Secondo quanto riportato da uno studio apparso su The Journal of Neuroscience, sarebbe prevista una “sostanziale barriera di specie per la trasmissione della CWD degli alci agli esseri umani”. Eppure, come riporta d’altro canto Wired, sebbene per ora non siano noti casi di encefalopatie umane riconducibili alla malattia da deperimento cronico, l’esposizione diretta, come nel caso di consumo di carne infetta, e indiretta sono possibilità da tenere in conto e, se dovesse avere luogo un salto di specie, saremmo piuttosto impreparati.
Quali sono i casi concreti di malattia del cervo?
Gli scienziati affermano che la patologia è stata rilevata in ben 800 cervi e alci nel solo Stato del Wyoming, un numero considerevole, tenendo presente che a novembre dello scorso anno era stato registrato il primo caso in assoluto nel celebre Parco Nazionale dello Yellowstone. Si trattava di uno sfortunato cervo mulo (Odocoileus hemionus), la cui carcassa era stata ritrovata dai ranger del Wyoming Game and Fish Department (WGFD) nei pressi del lago Yellowstone.
Secondo i dati dei Centers for Disease Control and Prevention (CDC) statunitensi, la malattia è stata a oggi riscontrata in 414 contee di 31 diversi Stati negli Usa.
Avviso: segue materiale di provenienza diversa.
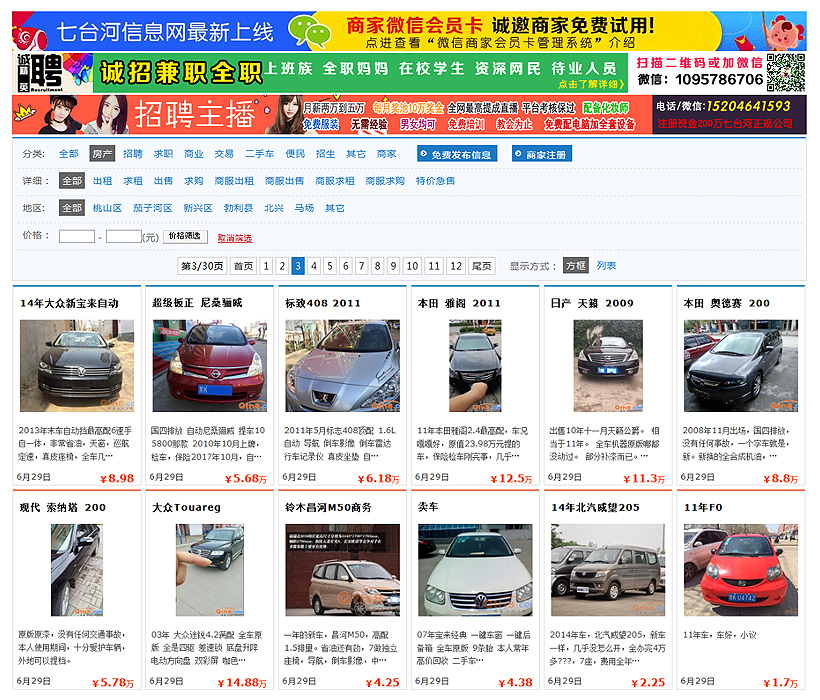Open the 标致408 2011 car photo
Screen dimensions: 820x700
[x=342, y=365]
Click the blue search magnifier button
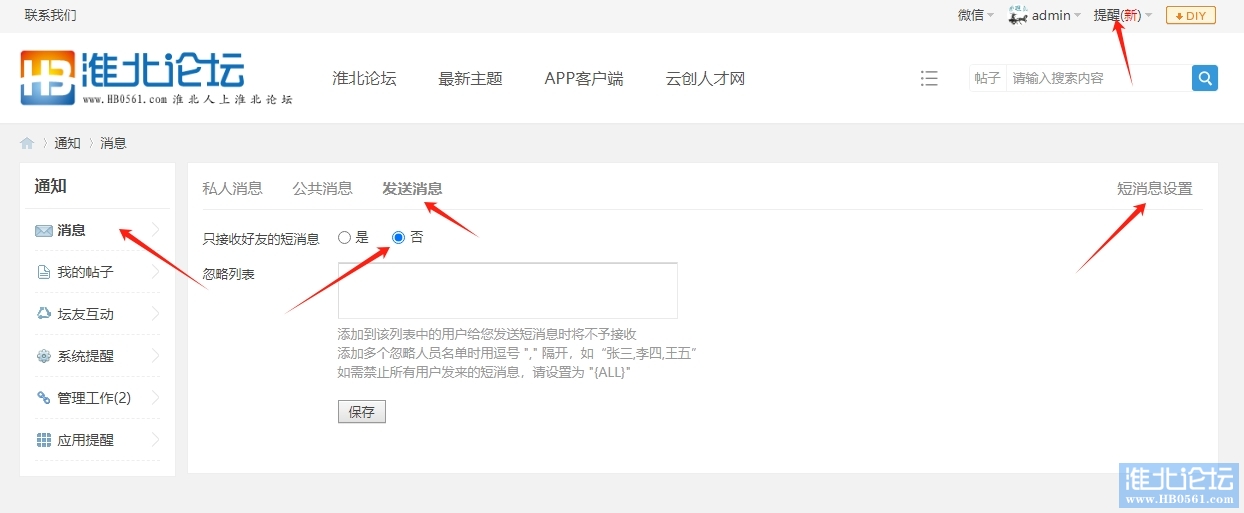Viewport: 1244px width, 513px height. click(1205, 78)
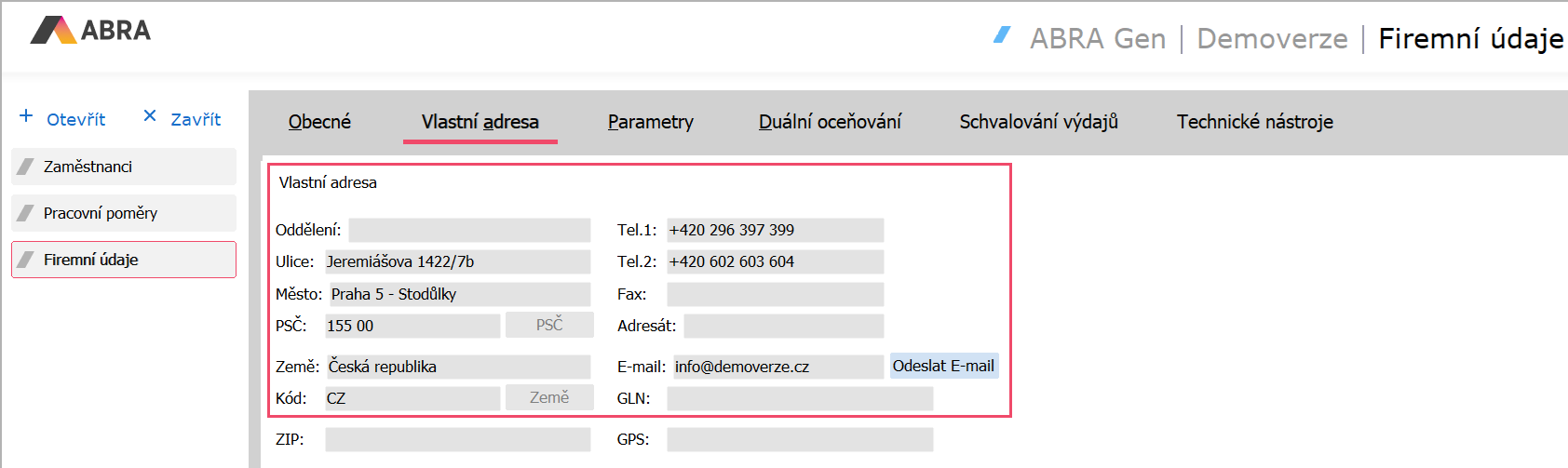
Task: Click the PSČ lookup button
Action: pos(549,325)
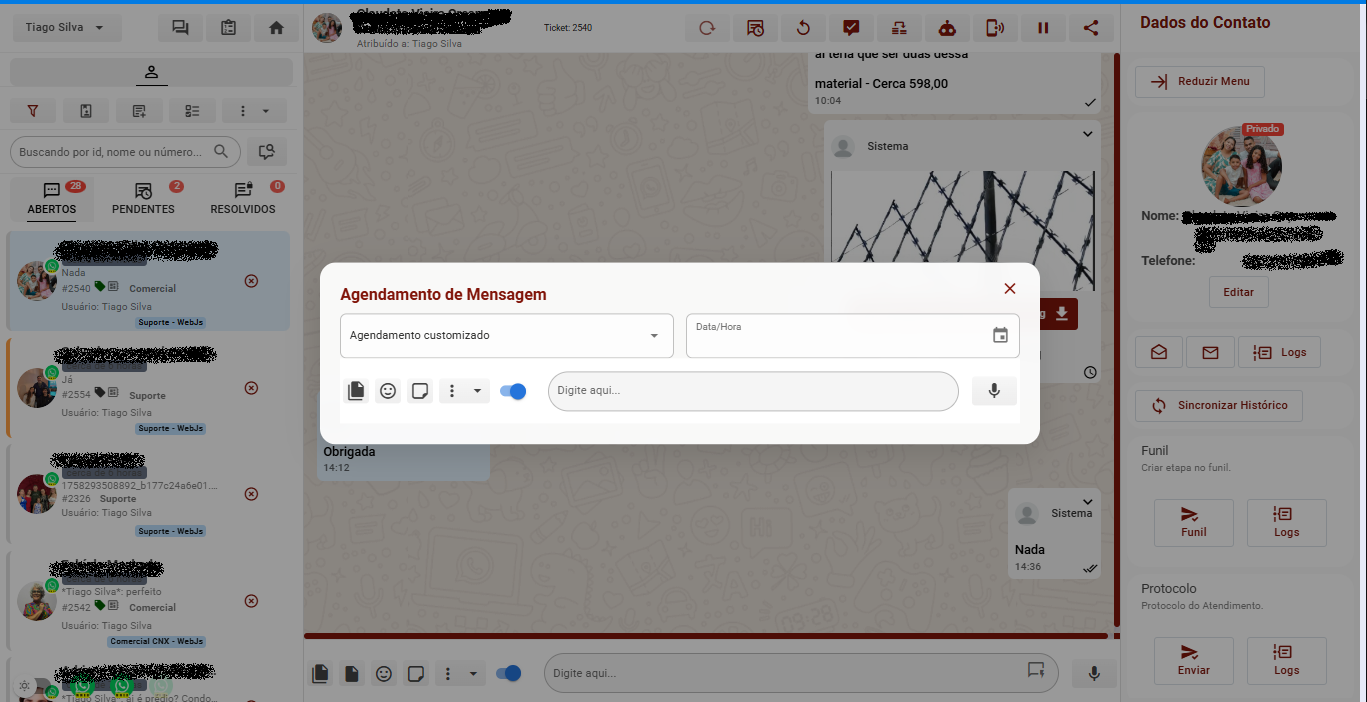Viewport: 1367px width, 702px height.
Task: Click the home icon in top-left toolbar
Action: click(x=277, y=28)
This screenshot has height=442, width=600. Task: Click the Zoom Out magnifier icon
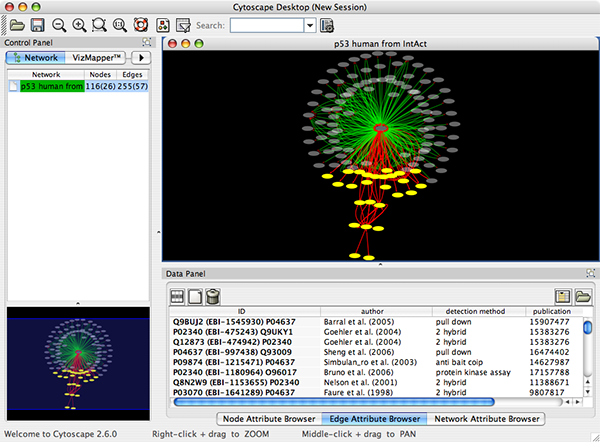[x=59, y=24]
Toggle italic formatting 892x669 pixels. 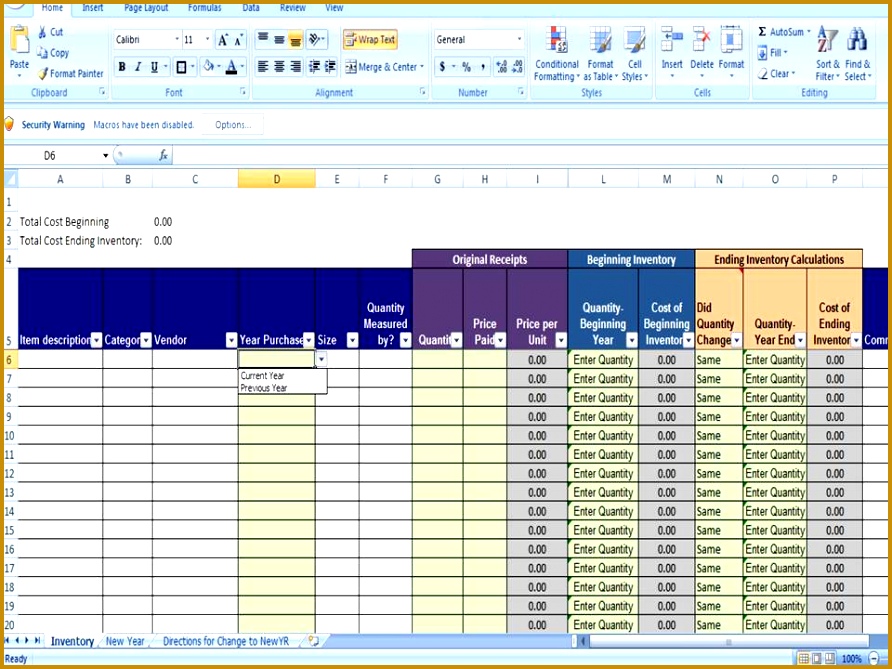137,66
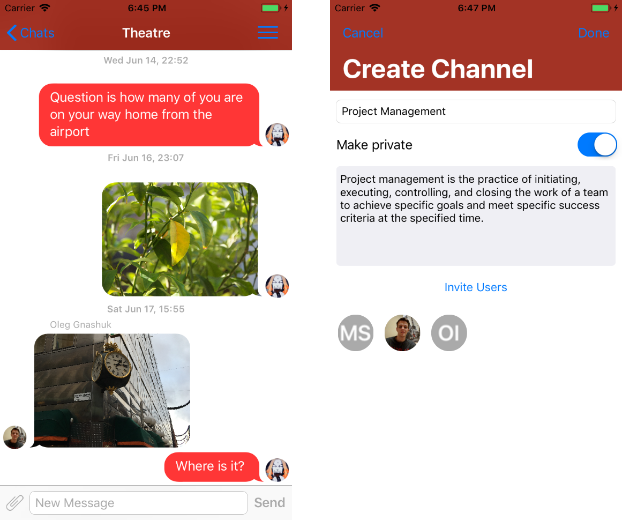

A suonare il campanello d’allarme sui potenziali pericoli della malattia sono stati i due ricercatori Samuel J. White e Philippe B.Wilson dell’Università di Nottingham, che hanno pubblicato un articolo su The Conversation.
Secondo lo studio Chronic Wasting Disease in Cervids: Implications for Prion Transmission to Humans and Other Animal Species, solo nel 2017 è stato stimato il consumo fra i 7.000 e i 15.000 animali infetti, con una probabilità di crescita del 20% di anno in anno.